Every boundary between agent and world has a guardrail layer. The agent never directly touches raw external data, and the world never directly receives raw agent output.

Failing closed vs failing open

When a guardrail rejects content, what happens?

  • Fail closed: the operation is denied. Agent gets a "rejected by guardrail" observation. This is the safer default.
  • Fail open: the content is logged but allowed through. Useful when guardrails are noisy and you don't want to break the agent.

Production guardrails on safety-critical paths should fail closed by default. You can flip to fail-open per guardrail when the false-positive rate is intolerable, but the burden of proof is on you to show the change is safe.

Composability with the rest of the safety stack

LayerWhat it controls
Allow-list (lesson 1)Which tools can be called
Scopes (lesson 2)Which arguments are allowed for those tools
Approval gates (lesson 3)Which calls require human review
Guardrails (this lesson)What data flows in and out of allowed calls

Each layer catches things the others miss. Together they form a defense-in-depth model: even if one layer is bypassed, the others still apply. This is the same shape as web app security (validate input, parameterize queries, escape output, audit logs); the techniques transfer almost directly.

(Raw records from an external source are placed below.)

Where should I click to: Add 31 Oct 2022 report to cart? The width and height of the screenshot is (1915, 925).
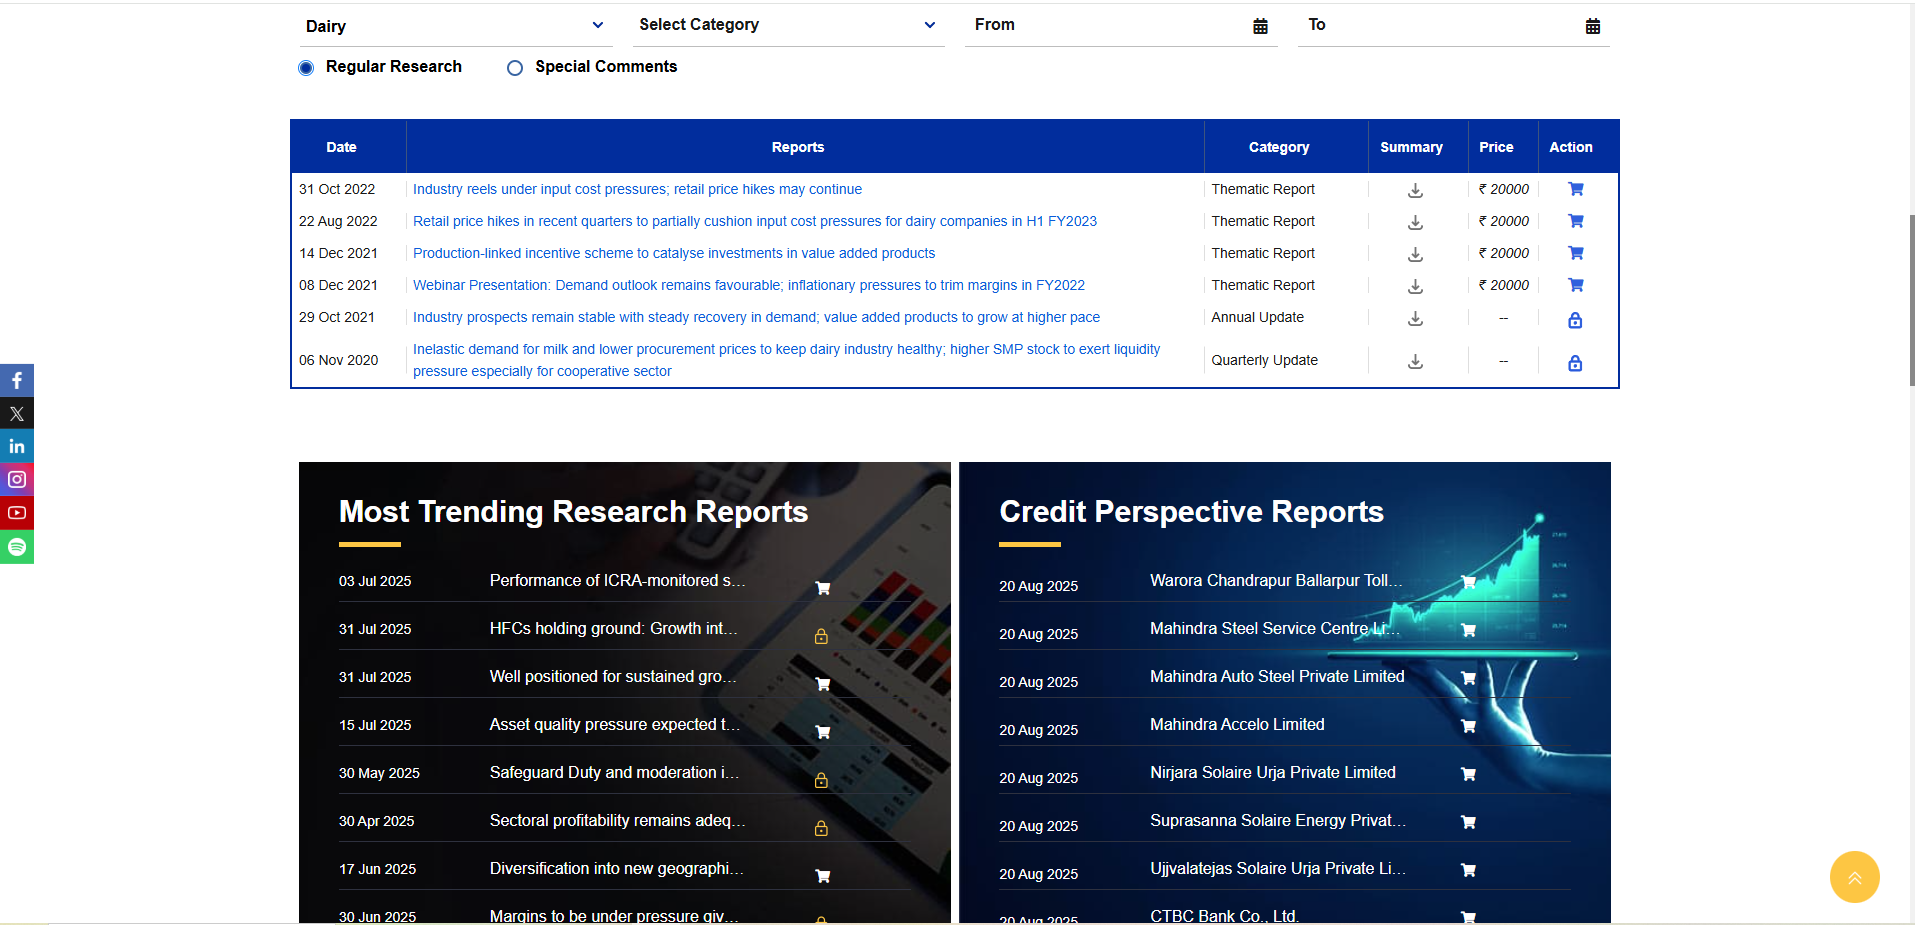point(1575,189)
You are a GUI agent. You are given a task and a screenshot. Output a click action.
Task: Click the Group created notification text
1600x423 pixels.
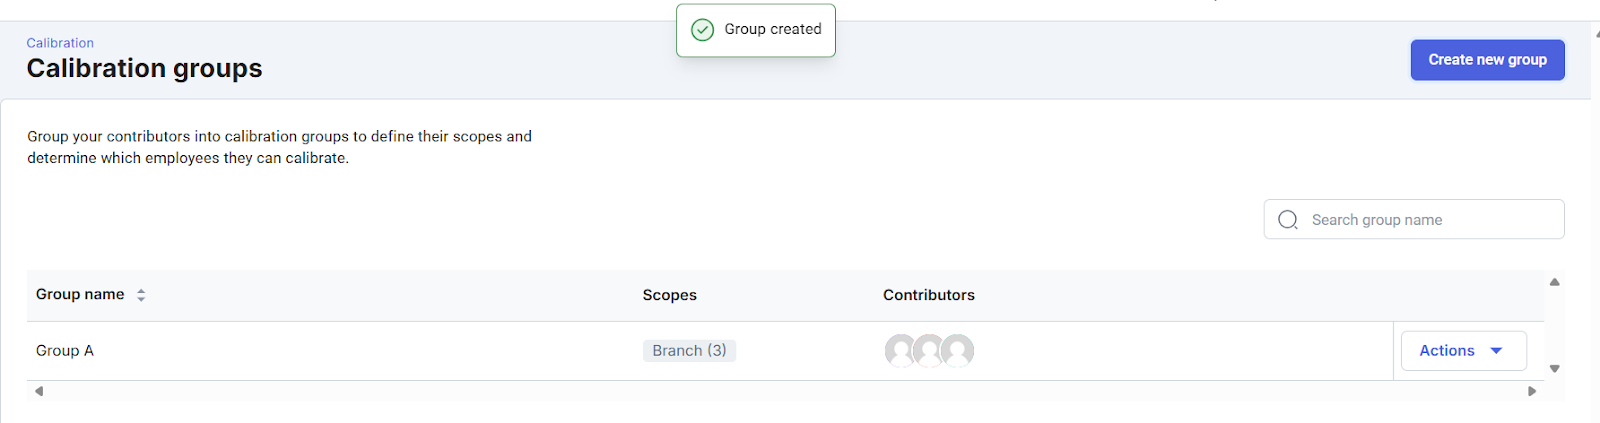773,30
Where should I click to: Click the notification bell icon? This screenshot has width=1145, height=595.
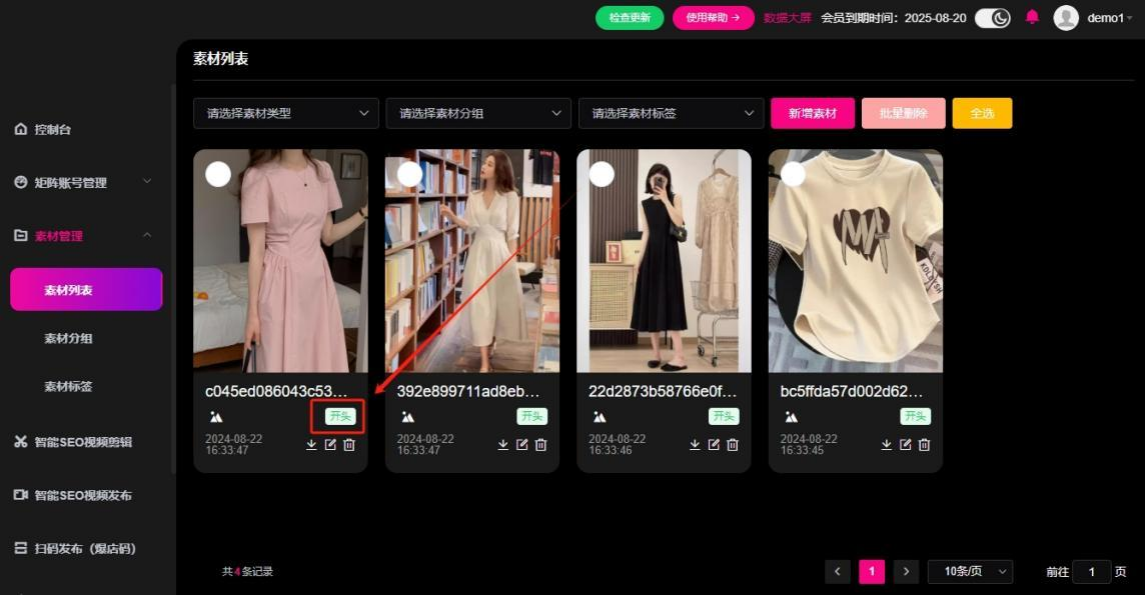(x=1032, y=17)
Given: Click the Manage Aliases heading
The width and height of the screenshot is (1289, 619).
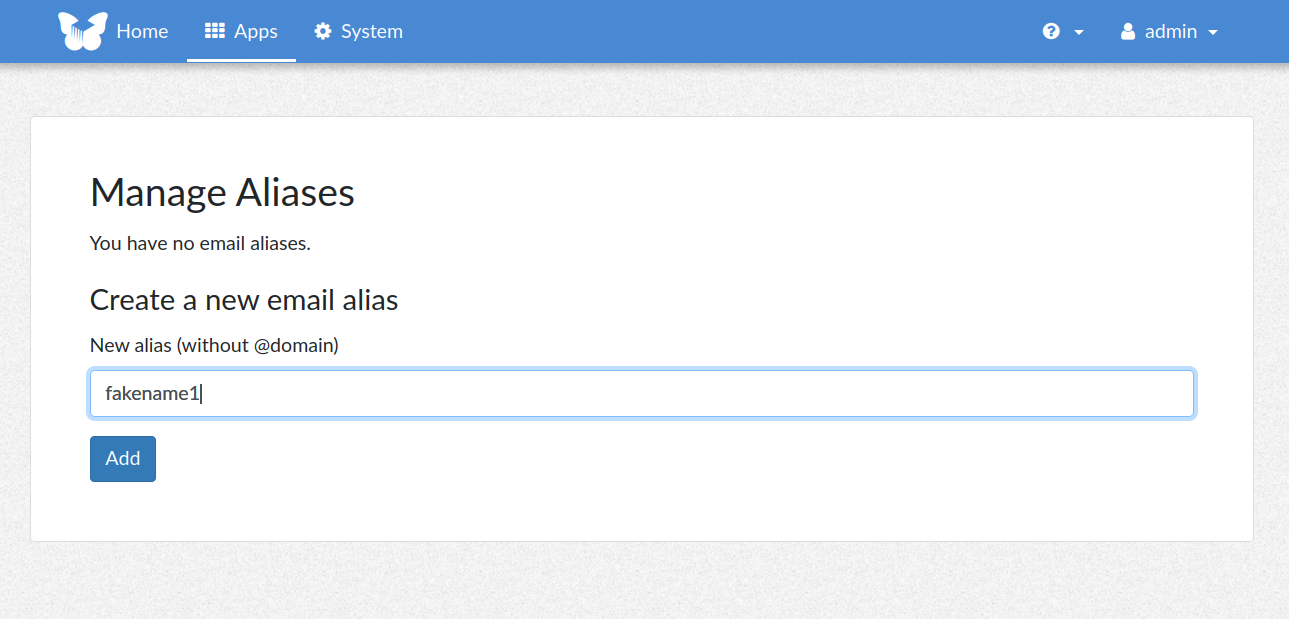Looking at the screenshot, I should coord(222,192).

Don't put policy only in prompts

A recurring theme across this whole module: every kind of safety belongs in code, not prompts. "Don't reveal API keys" in the system prompt is wishful thinking. Output redaction in the executor is enforcement. The model's job is to do useful work; the executor's job is to keep that work in bounds.

Key takeaway

Guardrails sanitize what flows through tools: input guardrails clean and fence external data before it reaches the model; output guardrails validate, redact, and refuse before data leaves your system. They sit alongside allow-lists, scopes, and approval gates as one layer in a defense-in-depth model. Fail closed by default. The next module is the last on orchestration patterns: metacognition, where agents reason about their own reasoning.